Property for Industry, the listed industrial property investor, reported a 7.5 percent fall in annual earnings as the company rejigged its portfolio with some asset sales and dealt with vacancies in the year, though management is optimistic about the coming year.

Distributable profit, the favoured measure for property companies because it strips out unrealised changes in the fair value of its portfolio, fell to $14.6 million, or 6.64 cents per share, in the 12 months ended Dec. 31, from $15.8 million, or 7.21 cents, a year earlier, the Auckland-based company said in a statement. That was in line with Forsyth Barr analyst Jeremy Simpson’s forecast.

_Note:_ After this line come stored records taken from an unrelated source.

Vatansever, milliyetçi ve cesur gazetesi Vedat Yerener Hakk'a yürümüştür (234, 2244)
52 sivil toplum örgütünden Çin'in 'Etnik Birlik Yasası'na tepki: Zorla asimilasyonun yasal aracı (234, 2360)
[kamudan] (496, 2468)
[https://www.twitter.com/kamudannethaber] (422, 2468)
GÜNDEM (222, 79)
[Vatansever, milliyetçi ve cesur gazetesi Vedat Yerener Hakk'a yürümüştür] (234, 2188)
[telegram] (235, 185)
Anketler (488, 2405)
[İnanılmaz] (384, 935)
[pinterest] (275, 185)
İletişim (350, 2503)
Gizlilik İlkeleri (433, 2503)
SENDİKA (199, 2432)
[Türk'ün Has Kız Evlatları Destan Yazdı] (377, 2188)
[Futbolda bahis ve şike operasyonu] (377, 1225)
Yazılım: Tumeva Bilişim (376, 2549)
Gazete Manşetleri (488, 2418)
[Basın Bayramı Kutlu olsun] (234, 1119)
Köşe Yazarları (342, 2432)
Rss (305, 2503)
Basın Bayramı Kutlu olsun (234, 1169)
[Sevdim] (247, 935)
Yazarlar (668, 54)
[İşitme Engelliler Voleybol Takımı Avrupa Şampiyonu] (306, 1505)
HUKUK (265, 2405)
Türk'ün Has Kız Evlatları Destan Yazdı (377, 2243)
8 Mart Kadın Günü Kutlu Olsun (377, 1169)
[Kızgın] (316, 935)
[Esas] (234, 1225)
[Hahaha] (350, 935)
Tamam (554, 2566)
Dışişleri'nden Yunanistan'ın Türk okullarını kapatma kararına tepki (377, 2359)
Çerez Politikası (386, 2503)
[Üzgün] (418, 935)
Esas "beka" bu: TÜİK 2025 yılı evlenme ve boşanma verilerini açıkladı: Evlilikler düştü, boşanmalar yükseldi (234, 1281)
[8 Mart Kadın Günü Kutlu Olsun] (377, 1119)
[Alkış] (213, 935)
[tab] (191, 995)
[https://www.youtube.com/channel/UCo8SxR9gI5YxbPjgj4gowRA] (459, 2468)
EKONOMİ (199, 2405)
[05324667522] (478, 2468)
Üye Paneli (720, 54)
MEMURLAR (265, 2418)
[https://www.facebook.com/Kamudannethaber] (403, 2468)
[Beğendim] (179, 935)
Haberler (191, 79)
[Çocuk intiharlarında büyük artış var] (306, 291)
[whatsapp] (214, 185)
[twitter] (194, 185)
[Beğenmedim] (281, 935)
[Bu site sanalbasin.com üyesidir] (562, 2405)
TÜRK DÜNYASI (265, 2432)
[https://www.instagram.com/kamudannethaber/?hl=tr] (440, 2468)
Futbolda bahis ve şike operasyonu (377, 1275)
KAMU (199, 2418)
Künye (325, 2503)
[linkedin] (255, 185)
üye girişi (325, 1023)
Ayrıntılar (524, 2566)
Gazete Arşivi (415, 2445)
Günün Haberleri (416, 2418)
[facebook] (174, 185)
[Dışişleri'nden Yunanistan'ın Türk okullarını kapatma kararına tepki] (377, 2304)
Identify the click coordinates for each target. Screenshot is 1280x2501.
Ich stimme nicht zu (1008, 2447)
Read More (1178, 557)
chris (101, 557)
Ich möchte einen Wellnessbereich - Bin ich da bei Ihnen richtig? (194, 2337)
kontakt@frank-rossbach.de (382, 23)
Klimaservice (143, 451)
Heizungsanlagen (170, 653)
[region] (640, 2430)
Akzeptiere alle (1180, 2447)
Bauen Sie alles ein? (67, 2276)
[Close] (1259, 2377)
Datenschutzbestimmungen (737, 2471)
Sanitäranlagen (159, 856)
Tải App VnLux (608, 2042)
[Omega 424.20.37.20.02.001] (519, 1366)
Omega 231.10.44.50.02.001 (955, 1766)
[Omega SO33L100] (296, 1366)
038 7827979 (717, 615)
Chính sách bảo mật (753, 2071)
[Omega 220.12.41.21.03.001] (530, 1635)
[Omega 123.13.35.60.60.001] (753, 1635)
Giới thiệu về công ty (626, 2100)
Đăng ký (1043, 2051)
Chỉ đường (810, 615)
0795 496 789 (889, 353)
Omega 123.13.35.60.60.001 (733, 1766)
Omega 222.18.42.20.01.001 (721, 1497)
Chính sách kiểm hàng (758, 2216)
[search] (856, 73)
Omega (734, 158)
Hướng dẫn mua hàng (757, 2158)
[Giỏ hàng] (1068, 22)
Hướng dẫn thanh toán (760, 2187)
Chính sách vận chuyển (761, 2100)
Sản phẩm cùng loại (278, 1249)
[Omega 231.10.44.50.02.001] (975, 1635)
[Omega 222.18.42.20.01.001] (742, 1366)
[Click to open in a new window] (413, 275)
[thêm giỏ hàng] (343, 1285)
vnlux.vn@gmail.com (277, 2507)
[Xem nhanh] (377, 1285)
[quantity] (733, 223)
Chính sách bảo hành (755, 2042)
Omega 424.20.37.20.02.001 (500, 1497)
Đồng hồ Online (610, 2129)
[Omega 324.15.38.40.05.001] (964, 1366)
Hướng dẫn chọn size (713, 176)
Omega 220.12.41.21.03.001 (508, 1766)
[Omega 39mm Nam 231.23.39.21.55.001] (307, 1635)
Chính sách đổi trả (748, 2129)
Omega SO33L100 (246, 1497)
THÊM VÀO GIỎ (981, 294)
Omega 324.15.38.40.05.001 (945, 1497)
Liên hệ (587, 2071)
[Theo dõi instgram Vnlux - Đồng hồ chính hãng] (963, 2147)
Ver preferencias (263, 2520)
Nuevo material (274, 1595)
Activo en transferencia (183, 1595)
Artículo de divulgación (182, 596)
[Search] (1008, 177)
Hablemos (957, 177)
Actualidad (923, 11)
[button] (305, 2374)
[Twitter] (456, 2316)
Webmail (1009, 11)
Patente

Net profit climbed 65 percent to $26.9 million on a $14.7 million gain in non-operating income, such as fair value gains on investment properties and derivatives. Revenue fell 4.9 percent to $29.4 million.

“Progress has been made repositioning the portfolio during 2012,” general manager Nick Cobham said. “The acquisition of three significant industrial properties and disposal of selected non-core properties was complemented by more than 50 leasing transactions.”

PFI will look at developing existing land and may sell non-core properties while buying in the main centres.

Cobham said there was “considerably more optimism” last year than in the prior three or four years, with increased investor activity.

The board declared a fourth-quarter dividend of 1.85 cents per share with imputation credits of 0.3038 cents, with a record date of March 4 and payment on March 13. That takes the annual payment to 6.6 cents per share, and the board expects the 2013 return to be between 6.6 cents and 6.9 cents.

The stock fell 1.6 percent to $1.24 on Friday, and is rated an average ‘underperform’ based on five analyst recommendations compiled by Reuters with a median target price of $1.14.

PFI’s property portfolio was valued at $382.2 million as at Dec. 31, a 3.3 percent gain, and will increase to $397.2 million once it settles an acquisition in Auckland’s Mount Wellington in the first quarter of this year.

Occupancy rose to 97.4 percent as at Dec. 31 from a year earlier, while the weighted average lease term was extended to 4.8 years from 4.17 years.